Groups ask court to block Chevron arbitration bid

NEW YORK — Groups accusing Chevron of contaminating a huge swath of rainforest in Ecuador are asking a U.S. court to block the oil company from taking the dispute to international arbitration.

The groups filed a lawsuit Thursday in U.S. District Court in New York in which they claim Chevron Corp. broke a promise to submit to jurisdiction in Ecuador over the groups’ lawsuit against the oil company and abide by any ruling.

The plaintiffs say a special master in Ecuador has ruled Chevron might be liable for up to $27 billion in damages. The Ecuadorean trial court has not yet ruled.

Chevron, based in San Ramon, Calif., inherited the case when it bought Texaco in 2001. It has denied any wrongdoing.

The case was brought by 30,000 inhabitants of a rainforest where illnesses have been blamed on contamination from oil drilling that they Texaco caused when it operated oil fields in the Amazon from 1964 to 1990.

The groups say Chevron’s bid to take the case to arbitration is an attempt to avoid accountability for the pollution.

The case began in U.S. federal court in 1993. It was sent to Ecuador at Chevron’s request in 2002.

In September, Chevron asked an international arbitration court at The Hague to hear the case. It said Ecuador, not the company, is responsible for any damages because the government released Texaco from liability in 1995.

The plaintiffs say Texaco lied about the cleanup to get the release and that the release was obtained fraudulently.

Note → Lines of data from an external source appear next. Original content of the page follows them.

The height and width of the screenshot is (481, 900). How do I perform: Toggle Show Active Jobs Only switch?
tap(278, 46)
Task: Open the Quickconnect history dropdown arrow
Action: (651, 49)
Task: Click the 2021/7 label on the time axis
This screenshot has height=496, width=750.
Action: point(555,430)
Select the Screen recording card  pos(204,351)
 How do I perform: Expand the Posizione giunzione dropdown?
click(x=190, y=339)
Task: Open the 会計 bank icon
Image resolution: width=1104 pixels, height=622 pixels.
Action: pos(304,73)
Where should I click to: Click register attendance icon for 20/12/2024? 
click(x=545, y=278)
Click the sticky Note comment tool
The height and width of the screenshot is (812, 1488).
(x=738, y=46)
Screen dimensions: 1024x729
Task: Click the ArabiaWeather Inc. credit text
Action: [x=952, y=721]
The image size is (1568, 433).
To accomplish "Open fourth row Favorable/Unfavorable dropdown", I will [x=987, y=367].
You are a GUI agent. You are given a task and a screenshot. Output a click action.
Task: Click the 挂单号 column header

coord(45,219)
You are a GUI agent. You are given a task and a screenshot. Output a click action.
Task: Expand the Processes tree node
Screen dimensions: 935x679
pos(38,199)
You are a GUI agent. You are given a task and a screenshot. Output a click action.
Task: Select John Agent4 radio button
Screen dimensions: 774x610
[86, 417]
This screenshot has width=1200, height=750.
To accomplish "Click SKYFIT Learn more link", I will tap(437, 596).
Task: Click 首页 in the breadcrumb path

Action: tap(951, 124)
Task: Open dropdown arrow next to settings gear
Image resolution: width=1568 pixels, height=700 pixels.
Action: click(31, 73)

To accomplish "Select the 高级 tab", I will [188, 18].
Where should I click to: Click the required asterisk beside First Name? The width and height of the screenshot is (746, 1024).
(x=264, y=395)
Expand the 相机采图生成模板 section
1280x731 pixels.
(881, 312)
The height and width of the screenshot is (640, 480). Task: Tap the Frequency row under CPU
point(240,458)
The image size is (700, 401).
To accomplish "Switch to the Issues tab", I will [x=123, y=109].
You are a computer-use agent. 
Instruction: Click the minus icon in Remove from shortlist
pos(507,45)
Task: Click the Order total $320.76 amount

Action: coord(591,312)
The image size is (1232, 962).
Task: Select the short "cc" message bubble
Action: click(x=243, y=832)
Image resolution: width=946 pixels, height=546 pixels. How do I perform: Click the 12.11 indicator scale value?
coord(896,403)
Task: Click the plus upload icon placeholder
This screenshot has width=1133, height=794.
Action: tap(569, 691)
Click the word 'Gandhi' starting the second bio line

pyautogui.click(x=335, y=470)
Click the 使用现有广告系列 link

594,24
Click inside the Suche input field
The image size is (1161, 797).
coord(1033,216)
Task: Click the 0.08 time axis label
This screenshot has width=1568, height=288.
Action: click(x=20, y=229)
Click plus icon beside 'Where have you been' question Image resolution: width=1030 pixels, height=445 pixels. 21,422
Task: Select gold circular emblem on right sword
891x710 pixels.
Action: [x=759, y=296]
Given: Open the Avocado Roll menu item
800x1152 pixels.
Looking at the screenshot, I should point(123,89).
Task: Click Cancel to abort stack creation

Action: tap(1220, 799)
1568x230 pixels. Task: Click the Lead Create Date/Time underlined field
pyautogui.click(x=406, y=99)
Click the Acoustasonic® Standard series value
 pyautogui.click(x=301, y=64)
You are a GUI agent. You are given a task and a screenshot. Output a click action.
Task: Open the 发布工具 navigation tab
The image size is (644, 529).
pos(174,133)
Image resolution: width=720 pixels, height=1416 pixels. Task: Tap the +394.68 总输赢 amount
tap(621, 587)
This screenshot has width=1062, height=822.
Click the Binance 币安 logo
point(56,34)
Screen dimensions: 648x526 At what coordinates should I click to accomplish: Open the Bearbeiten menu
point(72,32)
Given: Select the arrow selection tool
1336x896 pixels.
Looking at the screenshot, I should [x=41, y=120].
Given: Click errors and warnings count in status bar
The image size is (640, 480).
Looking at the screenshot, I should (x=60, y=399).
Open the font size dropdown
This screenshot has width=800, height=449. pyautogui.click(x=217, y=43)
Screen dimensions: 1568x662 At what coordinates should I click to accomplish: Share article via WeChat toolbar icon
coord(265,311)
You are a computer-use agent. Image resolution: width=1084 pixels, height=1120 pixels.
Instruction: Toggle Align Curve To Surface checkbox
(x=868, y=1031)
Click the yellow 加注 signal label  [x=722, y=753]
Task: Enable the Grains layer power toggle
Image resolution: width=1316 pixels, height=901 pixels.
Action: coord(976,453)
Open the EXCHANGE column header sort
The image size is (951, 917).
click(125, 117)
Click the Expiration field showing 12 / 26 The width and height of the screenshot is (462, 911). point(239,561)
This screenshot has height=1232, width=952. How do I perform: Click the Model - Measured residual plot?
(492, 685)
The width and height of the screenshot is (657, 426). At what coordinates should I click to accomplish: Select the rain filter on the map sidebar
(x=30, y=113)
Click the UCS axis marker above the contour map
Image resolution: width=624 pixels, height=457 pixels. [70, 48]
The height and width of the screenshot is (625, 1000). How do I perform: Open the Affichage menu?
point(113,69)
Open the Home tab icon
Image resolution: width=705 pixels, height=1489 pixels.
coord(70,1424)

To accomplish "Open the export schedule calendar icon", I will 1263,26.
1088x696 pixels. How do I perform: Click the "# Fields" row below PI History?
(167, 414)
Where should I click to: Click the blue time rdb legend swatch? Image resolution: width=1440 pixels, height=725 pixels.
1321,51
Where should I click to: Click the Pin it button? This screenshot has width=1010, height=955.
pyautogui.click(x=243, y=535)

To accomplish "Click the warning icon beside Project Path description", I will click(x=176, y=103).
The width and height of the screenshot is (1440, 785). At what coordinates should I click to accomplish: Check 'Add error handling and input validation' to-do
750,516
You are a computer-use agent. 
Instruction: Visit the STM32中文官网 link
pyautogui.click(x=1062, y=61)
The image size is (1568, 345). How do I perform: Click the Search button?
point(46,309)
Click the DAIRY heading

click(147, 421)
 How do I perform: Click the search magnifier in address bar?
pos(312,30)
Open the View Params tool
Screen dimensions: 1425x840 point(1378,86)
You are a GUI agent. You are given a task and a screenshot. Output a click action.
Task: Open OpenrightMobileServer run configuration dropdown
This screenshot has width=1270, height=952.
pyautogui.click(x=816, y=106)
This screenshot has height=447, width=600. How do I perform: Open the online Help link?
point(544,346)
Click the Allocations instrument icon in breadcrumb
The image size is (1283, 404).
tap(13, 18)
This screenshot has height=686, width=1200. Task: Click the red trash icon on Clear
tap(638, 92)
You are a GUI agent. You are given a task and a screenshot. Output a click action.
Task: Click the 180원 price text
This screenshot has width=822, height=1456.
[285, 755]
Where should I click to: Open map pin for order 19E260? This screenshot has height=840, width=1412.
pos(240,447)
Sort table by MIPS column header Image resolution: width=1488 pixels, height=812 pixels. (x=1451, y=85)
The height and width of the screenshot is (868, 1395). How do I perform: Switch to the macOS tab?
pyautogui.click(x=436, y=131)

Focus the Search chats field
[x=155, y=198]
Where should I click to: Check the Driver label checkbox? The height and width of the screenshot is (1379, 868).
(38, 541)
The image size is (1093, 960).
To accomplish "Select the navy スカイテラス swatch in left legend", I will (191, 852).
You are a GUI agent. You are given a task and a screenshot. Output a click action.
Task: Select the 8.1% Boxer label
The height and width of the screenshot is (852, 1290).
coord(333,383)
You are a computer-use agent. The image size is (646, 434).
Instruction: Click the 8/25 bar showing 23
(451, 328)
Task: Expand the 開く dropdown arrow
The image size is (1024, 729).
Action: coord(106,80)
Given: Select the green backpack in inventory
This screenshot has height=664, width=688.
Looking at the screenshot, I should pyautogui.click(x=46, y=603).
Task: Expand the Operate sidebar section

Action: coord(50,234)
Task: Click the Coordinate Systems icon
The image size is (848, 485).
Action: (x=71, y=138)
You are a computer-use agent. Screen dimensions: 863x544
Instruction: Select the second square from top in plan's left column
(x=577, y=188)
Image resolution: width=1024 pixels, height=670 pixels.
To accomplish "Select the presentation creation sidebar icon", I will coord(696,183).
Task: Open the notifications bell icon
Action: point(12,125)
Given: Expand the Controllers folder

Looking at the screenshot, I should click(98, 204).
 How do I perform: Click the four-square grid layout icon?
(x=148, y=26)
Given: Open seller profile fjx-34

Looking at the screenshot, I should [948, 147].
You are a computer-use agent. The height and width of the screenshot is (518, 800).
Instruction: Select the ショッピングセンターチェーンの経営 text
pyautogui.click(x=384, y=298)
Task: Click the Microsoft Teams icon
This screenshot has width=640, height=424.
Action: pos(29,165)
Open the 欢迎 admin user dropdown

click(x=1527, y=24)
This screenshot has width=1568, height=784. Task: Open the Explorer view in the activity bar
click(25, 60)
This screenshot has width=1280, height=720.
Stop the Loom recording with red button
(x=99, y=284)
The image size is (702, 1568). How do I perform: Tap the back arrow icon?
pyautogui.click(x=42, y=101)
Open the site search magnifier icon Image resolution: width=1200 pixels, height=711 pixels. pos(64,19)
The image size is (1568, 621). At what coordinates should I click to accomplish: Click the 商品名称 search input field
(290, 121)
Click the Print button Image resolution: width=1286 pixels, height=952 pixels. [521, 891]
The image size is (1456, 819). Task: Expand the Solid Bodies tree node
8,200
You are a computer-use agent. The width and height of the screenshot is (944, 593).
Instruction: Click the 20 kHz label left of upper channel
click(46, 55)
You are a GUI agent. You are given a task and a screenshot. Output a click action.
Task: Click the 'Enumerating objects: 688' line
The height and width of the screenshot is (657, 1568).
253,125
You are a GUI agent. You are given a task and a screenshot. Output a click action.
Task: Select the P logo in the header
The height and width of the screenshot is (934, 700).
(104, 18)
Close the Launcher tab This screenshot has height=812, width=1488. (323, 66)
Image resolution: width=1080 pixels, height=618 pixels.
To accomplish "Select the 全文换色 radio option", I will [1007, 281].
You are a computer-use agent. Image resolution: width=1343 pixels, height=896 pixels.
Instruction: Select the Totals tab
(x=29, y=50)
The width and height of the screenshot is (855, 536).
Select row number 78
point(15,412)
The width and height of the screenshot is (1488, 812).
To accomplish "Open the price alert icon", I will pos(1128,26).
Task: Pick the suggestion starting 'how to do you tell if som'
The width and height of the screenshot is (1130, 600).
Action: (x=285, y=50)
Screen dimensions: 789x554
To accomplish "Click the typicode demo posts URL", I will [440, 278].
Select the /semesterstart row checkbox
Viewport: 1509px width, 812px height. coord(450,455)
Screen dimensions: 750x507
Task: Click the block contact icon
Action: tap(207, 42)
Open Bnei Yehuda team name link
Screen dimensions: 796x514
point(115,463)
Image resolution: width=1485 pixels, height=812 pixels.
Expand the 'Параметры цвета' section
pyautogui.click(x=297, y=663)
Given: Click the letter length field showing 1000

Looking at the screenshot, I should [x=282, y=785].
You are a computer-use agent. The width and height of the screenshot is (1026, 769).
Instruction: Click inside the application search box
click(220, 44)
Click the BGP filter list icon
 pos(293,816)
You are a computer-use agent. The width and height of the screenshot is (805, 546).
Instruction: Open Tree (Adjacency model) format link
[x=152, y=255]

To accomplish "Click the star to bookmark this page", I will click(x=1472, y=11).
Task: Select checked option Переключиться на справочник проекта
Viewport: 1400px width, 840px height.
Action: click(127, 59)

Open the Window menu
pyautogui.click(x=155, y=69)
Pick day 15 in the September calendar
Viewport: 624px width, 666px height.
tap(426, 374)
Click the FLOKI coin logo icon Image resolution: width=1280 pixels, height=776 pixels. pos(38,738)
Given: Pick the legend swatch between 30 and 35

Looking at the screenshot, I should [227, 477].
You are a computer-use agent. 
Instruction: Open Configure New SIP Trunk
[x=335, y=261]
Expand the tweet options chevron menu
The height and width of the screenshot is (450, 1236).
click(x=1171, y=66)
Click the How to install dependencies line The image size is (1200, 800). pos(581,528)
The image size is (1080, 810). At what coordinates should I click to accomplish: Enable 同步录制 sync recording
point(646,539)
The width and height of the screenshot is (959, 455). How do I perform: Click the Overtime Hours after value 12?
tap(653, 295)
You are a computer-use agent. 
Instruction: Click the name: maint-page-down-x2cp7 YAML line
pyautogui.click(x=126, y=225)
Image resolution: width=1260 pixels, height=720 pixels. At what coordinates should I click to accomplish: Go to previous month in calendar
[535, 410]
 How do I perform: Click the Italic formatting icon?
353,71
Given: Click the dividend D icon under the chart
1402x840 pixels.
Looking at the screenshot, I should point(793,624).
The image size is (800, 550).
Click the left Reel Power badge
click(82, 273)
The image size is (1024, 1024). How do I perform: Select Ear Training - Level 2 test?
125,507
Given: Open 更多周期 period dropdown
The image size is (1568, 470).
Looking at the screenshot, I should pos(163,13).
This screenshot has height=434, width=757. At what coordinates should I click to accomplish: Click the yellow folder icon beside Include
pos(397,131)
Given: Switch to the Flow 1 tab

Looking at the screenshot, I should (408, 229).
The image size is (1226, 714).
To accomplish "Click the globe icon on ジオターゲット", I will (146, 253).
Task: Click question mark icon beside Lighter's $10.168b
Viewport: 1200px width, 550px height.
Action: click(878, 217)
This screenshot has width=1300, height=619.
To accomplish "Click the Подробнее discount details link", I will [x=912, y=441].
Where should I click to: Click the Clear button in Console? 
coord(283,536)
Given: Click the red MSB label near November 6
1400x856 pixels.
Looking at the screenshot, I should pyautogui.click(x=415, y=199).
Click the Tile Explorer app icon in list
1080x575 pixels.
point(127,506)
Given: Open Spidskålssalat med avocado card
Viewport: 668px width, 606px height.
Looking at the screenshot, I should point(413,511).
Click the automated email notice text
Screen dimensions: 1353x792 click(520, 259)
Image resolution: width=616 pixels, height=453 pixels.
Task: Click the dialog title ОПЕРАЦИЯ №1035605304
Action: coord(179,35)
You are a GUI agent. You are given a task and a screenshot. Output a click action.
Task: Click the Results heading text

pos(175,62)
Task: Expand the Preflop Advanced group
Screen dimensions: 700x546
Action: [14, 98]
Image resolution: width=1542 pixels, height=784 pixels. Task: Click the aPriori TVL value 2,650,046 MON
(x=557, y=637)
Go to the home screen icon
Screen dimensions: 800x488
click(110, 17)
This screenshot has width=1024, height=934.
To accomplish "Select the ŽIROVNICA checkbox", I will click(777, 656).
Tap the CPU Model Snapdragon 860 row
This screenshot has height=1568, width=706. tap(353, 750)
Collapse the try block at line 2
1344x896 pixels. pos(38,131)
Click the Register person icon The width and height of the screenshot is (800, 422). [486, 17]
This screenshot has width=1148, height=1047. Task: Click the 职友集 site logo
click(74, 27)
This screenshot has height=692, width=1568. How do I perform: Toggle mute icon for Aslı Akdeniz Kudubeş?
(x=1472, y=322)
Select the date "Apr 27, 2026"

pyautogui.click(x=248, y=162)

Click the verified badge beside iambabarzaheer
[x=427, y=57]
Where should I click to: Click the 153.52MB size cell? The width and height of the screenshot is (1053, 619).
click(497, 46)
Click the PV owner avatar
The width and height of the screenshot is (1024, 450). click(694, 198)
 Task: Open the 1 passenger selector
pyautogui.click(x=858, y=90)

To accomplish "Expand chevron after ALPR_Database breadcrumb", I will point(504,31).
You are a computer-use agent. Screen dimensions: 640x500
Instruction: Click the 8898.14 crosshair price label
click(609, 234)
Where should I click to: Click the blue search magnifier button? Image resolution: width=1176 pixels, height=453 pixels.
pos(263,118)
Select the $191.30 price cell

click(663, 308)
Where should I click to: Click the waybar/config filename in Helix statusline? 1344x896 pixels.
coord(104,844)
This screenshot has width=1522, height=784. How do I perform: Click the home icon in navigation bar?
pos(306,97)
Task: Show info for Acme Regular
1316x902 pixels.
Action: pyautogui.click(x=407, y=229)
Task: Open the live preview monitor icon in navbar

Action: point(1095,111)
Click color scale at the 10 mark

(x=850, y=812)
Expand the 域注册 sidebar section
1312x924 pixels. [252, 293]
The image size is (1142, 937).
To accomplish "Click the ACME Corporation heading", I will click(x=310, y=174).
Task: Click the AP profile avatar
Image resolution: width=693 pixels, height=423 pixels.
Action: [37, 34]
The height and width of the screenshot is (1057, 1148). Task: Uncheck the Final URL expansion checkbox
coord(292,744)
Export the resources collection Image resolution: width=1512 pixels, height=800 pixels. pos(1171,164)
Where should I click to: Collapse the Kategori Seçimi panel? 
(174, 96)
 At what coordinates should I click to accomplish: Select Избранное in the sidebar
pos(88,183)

The Ecuadorean government filed a separate case in December with a U.S. court to try and stop the arbitration proceedings.

The lawsuit comes five months after Chevron, the second largest U.S. oil company, released videos made by two businessman that it says shows a bribery scheme possibly involving the judge overseeing the case.

Ecuador says it is investigating; the judge has stepped aside from handling the case and has denied doing anything wrong. The videos do not show him accepting or asking for a bribe.

The businessmen were seeking remediation contracts in the area where Texaco operated.

The groups suing Chevron have questioned whether the videos are authentic. They also want to know what role Chevron played in making them.

Chevron has said the videos are real and that it did nothing to get the businessmen to make them.